# Preventing rust on a project



## KiNEMATiX (Feb 21, 2002)

my car is sitting in my garage and i am working on it about two hours a day. the problem is that it is bare metal with primer in the engine bay. also i am doing bodywork on it and there is little tiny bits of surface rust starting to form in random places. i need a way to stop the rust from occuring. i am not gonna be painting it until november probably. 
i heard there is an electrical current thingy-majiger that you can attach to your stored car to keep it from rusting while you aren't working on it. 
any help would be great http://****************.com/smile/emthup.gif


----------



## ayton (Mar 12, 2003)

seems like your garage has a moisture problem try to hook up a small utility space heater to help dry the air.

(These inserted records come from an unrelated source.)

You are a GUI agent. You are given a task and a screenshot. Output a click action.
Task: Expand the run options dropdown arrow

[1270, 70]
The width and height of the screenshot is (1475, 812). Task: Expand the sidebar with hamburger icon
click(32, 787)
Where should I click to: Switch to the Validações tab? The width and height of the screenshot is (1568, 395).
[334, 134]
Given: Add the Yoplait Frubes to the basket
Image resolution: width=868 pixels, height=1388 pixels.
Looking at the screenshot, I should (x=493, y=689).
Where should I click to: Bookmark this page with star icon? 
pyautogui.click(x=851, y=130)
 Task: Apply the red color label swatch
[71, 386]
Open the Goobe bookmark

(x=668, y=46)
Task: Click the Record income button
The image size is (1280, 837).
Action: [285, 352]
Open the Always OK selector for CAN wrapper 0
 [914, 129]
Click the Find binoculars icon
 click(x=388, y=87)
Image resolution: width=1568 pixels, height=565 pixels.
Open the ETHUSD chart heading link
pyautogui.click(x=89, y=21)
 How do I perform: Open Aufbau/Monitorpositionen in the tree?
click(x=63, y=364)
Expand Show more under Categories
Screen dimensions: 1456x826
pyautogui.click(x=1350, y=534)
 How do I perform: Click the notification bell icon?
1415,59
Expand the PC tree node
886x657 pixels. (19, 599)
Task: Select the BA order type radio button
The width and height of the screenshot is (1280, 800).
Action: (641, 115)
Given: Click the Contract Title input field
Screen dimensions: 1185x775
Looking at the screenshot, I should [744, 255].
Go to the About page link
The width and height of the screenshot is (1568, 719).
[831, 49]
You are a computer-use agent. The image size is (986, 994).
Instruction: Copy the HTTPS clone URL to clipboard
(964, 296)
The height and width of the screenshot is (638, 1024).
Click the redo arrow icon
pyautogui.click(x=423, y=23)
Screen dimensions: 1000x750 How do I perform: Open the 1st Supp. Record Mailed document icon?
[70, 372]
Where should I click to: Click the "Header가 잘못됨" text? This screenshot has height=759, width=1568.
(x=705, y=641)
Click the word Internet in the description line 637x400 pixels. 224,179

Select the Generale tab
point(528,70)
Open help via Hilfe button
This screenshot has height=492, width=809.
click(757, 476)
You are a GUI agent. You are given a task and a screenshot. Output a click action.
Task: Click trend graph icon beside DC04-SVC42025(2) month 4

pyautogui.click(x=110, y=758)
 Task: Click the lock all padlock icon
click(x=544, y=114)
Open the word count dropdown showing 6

_Modified by ayton at 10:46 AM 5-15-2003_


----------



## Estate (Aug 1, 2000)

*Re: (ayton)*

Nothing short of a super nova will dry the air in the Pacific Northwest. 
I think you better get some paint on that thing man.


----------



## 2DR16V (May 19, 2003)

Apply a high quality Zinc based metal prep..


----------



## KiNEMATiX (Feb 21, 2002)

*Re: (2DR16V)*

zinc based eh?
does it come in an aerosol?


----------



## 2DR16V (May 19, 2003)

Not that I know of, it is a mild acid base so it might not be safe in aerosol form. Por 15 sells a good zinc based product comes in a bottle wipe on with a rag wait like 10 min. rinse with water and dry. It worked really well on my engine block painting project.


----------



## KiNEMATiX (Feb 21, 2002)

*Re: (2DR16V)*

i found some zinc spray thats available at the dealership!
VAG zinc spray (Part# D007 500 04)


----------



## 2DR16V (May 19, 2003)

*Re: (KiNEMATiX)*

Please let us know how it works, cost, etc...


----------



## yellowslc (Aug 29, 2000)

*Re: Preventing rust on a project (KiNEMATiX)*

when starting from bare metal, you MUST stabilize it first.. Por15 metal ready is good (zinc phospate), or a zinc primer (griotsgarage sells some) or any cold galvanizing spray.. pretty much the same thing. Always follow that with a good epoxy primer (ppg DP series, etc).
R


----------